Segment Start: PASSAGE FOR REVIEW

Investors in a UK-listed company have voted to reject its policy on executive pay amid concerns that it had breached corporate governance best practice.

The “no” vote is the first time that shareholders have rejected a remuneration report since 2003, when investors threw out pay plans at pharmaceutical company GlaxoSmithKline.

At the annual general meeting of house building company Bellway, the majority of shareholders voted against the board’s remuneration report. The move followed a briefing from the Association of British Insurers (ABI), a powerful shareholder group, which criticized the company’s behavior.

In a rare “red-top” alert, the ABI warned shareholders that the company had breached corporate governance best practice in awarding bonuses to the chief executive and two executives. It said the company had scrapped the directors’ original bonus targets when it became clear they were not going to meet them, and then decided to pay the bonuses anyway.

ABI Director of Investment Affairs Peter Montagnon said the shareholders’ rejection of the remuneration report “is a very clear message that there must be a proper link between reward and performance, even in a sharp economic downturn.”

He added: “Shareholders expect all companies to be sensitive to the need for bonuses to be paid only if stretching targets are met.”

Bellway had disclosed that the directors received bonuses worth 55 percent of their salaries in a year when shares in the company lost a quarter of their value and sales halved. The directors do not have to repay the money. Listed companies are legally required to give shareholders a vote on their remuneration report, but the vote is only advisory, not legally binding.

In a statement the company said “it was wrong in not consulting with major shareholders earlier. It therefore proposes to review future policy on this matter, in consultation with them, in the coming months.” At the AGM, 59 percent of votes cast were against the report on directors’ remuneration.

Segment End: PASSAGE FOR REVIEW

ACTIONS TO TAKE ::
[a] Please reproduce the part of the Bellway article starting with "ABI Director of" and going on through "not legally binding.", copying it word for word.
[b] According to the Bellway article, what share of the votes cast at the AGM went against the report on directors' remuneration?
[c] Turn the paragraph of the Bellway article that begins "Bellway had disclosed that" into a short bulleted list that keeps its main facts.

Segment Start: RECORD EXCERPTS

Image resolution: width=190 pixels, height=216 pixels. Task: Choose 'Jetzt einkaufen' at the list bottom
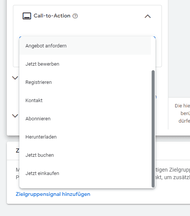click(85, 173)
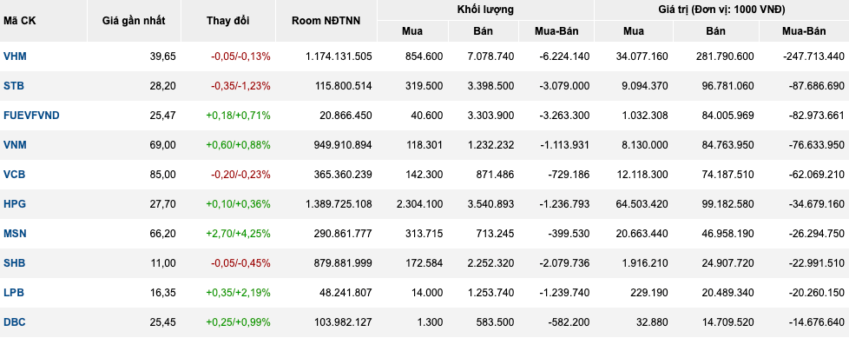Open the VCB stock ticker link
Image resolution: width=849 pixels, height=338 pixels.
point(14,175)
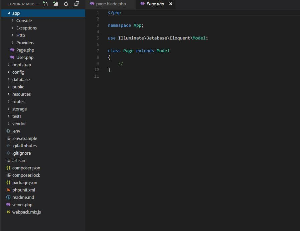The height and width of the screenshot is (231, 300).
Task: Click the Collapse All folders icon
Action: pos(77,4)
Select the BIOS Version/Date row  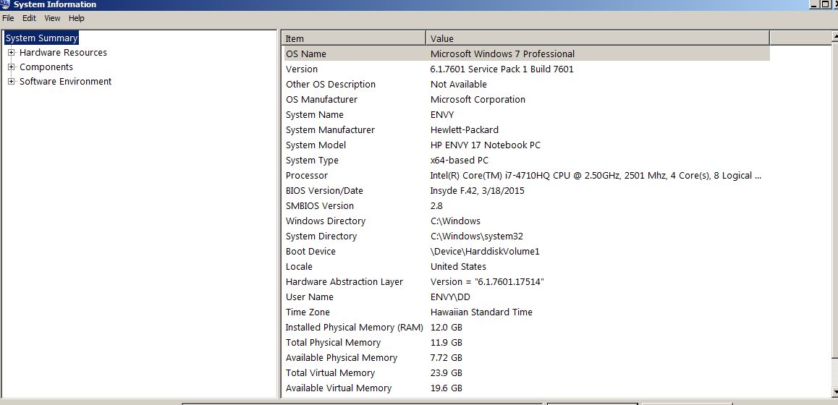click(526, 191)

Segment End: RECORD EXCERPTS

REPLIES ::
[a]
ABI Director of Investment Affairs Peter Montagnon said the shareholders’ rejection of the remuneration report “is a very clear message that there must be a proper link between reward and performance, even in a sharp economic downturn.”

He added: “Shareholders expect all companies to be sensitive to the need for bonuses to be paid only if stretching targets are met.”

Bellway had disclosed that the directors received bonuses worth 55 percent of their salaries in a year when shares in the company lost a quarter of their value and sales halved. The directors do not have to repay the money. Listed companies are legally required to give shareholders a vote on their remuneration report, but the vote is only advisory, not legally binding.

[b] 59 percent of the votes cast were against the report.

[c]
- The directors received bonuses worth 55 percent of their salaries.
- That year, the company's shares lost a quarter of their value and sales halved.
- The directors do not have to repay the money.
- Listed companies must by law give shareholders a vote on their remuneration report.
- That vote is only advisory, not legally binding.